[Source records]

#####

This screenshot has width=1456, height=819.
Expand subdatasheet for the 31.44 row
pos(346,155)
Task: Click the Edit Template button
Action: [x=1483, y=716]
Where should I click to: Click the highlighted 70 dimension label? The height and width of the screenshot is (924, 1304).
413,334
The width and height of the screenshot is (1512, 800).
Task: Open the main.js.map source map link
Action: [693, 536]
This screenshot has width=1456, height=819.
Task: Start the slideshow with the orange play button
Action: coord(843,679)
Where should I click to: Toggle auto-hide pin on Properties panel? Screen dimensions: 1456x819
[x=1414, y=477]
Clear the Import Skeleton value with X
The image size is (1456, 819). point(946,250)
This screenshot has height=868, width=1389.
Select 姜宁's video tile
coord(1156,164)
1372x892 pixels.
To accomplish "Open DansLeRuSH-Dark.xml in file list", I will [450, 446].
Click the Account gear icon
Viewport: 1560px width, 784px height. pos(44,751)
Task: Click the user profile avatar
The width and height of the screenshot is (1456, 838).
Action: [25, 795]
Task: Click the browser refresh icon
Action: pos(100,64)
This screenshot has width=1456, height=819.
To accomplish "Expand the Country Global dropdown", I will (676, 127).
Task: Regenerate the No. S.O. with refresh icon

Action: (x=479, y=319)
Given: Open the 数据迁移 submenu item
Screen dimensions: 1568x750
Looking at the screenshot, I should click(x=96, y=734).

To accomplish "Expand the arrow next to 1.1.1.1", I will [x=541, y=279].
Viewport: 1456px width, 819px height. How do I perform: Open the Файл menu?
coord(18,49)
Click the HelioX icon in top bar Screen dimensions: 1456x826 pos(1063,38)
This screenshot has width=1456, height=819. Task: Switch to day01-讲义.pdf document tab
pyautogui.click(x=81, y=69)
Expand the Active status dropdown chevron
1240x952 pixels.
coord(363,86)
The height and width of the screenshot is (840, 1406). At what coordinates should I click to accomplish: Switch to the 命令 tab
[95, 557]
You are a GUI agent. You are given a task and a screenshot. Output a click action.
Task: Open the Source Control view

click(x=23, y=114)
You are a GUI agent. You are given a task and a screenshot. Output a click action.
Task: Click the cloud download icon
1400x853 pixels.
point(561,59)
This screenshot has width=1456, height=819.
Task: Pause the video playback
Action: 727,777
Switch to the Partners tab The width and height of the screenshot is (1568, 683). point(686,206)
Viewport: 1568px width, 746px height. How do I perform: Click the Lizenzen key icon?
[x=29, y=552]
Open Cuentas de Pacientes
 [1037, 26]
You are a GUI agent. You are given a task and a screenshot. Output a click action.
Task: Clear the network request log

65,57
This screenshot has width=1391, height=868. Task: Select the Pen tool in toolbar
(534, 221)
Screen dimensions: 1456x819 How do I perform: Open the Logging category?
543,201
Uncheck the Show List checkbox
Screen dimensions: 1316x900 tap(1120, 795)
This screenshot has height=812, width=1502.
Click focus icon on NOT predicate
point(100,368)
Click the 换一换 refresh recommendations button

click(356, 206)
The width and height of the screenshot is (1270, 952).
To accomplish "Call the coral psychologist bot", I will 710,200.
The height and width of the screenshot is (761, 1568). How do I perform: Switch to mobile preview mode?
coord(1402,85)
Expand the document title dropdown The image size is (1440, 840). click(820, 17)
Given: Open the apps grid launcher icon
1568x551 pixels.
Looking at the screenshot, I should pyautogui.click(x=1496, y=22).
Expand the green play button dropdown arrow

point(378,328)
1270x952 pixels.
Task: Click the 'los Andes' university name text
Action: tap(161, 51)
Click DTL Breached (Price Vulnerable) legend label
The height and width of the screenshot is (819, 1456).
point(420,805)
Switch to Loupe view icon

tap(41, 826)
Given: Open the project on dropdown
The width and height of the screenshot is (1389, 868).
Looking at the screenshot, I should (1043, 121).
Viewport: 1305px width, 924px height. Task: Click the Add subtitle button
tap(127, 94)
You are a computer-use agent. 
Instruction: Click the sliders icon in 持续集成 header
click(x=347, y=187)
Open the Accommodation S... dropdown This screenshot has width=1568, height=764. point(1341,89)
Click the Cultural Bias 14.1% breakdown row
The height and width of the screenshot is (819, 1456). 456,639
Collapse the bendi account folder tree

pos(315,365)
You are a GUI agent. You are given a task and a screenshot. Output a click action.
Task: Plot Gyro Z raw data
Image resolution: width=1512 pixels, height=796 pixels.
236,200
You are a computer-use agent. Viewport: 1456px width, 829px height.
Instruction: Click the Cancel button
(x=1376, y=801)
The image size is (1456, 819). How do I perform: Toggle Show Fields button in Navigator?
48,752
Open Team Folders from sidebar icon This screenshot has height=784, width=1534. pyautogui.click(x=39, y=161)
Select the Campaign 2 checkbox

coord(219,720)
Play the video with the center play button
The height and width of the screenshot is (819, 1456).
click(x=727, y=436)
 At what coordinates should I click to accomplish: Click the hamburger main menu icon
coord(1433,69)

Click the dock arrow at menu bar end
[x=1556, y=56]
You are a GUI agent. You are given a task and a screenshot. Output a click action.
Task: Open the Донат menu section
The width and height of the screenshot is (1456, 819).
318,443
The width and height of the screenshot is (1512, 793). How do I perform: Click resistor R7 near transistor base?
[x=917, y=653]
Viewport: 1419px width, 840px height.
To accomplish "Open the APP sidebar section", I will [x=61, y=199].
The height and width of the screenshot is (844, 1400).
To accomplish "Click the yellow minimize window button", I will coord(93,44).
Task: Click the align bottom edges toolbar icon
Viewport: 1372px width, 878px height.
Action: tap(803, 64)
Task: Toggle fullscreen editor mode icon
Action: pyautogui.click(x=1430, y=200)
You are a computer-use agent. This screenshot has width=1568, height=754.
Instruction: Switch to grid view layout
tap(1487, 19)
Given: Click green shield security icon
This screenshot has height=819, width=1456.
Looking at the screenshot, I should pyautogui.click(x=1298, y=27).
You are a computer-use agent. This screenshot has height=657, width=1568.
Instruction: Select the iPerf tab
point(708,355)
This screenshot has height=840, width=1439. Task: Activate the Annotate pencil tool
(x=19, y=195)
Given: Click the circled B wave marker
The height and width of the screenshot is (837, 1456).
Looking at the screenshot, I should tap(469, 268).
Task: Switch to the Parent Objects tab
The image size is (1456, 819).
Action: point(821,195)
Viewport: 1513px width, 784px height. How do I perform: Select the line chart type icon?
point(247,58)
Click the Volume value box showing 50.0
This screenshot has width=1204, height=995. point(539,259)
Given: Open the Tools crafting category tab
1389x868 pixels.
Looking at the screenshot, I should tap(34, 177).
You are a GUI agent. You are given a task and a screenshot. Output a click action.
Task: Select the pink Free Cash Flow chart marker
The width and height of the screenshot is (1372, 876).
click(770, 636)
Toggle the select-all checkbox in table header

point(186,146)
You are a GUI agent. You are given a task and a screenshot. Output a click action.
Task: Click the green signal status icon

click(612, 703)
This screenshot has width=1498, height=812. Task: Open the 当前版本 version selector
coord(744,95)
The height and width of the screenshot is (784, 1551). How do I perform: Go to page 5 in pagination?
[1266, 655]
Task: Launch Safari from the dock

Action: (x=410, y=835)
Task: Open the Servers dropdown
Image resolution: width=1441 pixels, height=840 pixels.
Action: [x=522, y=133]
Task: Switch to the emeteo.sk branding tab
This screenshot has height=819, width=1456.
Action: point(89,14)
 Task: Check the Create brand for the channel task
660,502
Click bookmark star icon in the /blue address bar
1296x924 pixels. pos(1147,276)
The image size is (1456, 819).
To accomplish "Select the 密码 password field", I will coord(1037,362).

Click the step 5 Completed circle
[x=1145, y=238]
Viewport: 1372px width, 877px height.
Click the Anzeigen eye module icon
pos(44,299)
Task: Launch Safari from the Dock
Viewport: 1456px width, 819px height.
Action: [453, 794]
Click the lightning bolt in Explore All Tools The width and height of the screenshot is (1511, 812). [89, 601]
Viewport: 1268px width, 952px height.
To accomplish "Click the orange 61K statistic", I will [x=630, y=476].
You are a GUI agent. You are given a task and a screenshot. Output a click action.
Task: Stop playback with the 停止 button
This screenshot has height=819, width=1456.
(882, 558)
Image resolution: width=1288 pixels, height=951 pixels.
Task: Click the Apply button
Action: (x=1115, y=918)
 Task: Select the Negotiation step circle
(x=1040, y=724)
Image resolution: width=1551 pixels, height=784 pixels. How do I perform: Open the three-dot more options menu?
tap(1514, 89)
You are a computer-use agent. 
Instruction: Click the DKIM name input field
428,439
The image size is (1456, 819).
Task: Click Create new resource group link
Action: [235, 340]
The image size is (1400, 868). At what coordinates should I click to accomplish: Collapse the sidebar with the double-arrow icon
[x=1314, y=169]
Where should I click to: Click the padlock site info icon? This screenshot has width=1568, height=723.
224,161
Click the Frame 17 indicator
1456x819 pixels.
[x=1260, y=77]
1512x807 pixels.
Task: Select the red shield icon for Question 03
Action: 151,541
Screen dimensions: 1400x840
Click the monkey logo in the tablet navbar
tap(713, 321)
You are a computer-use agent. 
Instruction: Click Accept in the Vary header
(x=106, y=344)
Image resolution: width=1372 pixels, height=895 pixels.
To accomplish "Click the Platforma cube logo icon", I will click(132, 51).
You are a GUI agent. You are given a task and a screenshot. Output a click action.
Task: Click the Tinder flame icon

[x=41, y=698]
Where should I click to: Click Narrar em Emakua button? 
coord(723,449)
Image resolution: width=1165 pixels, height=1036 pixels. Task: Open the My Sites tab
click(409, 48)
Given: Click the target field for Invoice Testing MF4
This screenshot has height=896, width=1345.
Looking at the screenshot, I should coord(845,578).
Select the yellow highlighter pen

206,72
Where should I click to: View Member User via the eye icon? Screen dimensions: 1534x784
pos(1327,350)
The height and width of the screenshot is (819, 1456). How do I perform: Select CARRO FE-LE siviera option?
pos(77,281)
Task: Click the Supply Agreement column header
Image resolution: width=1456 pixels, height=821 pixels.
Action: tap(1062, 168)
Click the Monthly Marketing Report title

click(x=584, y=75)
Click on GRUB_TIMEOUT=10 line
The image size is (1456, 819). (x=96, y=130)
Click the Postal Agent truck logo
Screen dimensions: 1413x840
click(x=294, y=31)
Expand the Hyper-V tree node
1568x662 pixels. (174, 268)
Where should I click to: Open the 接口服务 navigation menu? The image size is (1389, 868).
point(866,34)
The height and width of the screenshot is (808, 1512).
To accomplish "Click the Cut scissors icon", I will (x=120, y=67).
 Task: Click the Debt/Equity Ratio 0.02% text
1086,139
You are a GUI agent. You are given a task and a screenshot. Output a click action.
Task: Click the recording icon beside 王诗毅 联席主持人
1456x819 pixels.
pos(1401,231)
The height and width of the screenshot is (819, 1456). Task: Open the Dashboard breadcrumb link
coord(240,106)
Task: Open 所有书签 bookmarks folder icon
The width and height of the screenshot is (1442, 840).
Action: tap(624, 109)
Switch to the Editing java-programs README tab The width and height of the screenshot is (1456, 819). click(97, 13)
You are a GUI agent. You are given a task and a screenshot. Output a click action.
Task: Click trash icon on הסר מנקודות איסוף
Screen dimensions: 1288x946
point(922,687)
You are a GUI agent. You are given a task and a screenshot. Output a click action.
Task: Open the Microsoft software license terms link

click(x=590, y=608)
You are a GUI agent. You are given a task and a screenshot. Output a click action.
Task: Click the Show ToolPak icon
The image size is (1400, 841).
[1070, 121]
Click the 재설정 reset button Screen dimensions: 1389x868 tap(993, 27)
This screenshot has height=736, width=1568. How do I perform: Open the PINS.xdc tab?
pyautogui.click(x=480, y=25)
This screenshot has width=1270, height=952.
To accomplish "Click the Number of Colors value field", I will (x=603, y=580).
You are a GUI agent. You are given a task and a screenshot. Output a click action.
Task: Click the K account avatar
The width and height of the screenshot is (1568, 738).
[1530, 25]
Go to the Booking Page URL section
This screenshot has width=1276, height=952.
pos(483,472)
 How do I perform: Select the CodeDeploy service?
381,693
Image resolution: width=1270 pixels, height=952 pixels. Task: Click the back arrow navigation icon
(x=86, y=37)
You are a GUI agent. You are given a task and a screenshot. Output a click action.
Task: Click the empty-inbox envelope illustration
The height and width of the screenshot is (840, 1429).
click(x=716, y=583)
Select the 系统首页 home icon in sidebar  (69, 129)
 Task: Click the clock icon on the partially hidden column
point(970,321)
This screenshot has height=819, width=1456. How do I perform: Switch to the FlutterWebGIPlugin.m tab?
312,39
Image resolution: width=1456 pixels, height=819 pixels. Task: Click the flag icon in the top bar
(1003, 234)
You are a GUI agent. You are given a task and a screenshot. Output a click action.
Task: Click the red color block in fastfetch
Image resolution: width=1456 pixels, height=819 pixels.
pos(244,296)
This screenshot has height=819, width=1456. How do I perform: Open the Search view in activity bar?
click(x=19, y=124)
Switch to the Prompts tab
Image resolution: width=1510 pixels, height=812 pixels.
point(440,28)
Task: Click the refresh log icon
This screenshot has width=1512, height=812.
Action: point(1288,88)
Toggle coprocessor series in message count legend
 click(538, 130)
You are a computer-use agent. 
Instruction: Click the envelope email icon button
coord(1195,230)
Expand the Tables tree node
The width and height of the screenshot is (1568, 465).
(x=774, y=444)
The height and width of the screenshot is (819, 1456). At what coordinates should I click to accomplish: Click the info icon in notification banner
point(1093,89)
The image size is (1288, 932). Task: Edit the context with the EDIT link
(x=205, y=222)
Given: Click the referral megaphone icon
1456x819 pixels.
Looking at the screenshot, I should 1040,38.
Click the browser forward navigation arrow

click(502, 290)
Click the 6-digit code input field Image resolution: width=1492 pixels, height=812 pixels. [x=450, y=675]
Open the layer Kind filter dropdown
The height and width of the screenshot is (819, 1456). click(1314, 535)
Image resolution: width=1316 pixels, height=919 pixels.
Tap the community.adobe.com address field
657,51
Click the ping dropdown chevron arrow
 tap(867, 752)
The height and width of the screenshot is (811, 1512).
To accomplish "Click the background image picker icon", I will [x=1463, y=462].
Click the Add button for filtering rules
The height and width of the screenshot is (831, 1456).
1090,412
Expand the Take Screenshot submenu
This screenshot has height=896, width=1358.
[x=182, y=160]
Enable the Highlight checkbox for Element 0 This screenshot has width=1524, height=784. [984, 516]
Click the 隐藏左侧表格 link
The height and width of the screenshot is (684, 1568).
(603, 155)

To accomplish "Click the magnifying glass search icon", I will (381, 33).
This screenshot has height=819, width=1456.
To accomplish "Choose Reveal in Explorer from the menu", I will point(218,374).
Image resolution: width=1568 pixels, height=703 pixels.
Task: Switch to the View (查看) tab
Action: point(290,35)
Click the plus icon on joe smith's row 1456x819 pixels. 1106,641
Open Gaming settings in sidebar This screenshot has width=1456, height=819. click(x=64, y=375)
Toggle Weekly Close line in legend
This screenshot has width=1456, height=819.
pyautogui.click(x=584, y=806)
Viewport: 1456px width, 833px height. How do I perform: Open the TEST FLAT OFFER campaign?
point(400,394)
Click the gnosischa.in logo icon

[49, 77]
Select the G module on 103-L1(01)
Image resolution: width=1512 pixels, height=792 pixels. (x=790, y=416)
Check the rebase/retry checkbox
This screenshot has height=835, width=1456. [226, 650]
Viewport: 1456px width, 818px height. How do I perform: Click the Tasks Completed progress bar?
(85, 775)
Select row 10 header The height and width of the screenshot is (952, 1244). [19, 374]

#####

Say, as a single number, how many lines of the records hold the word "avatar".

2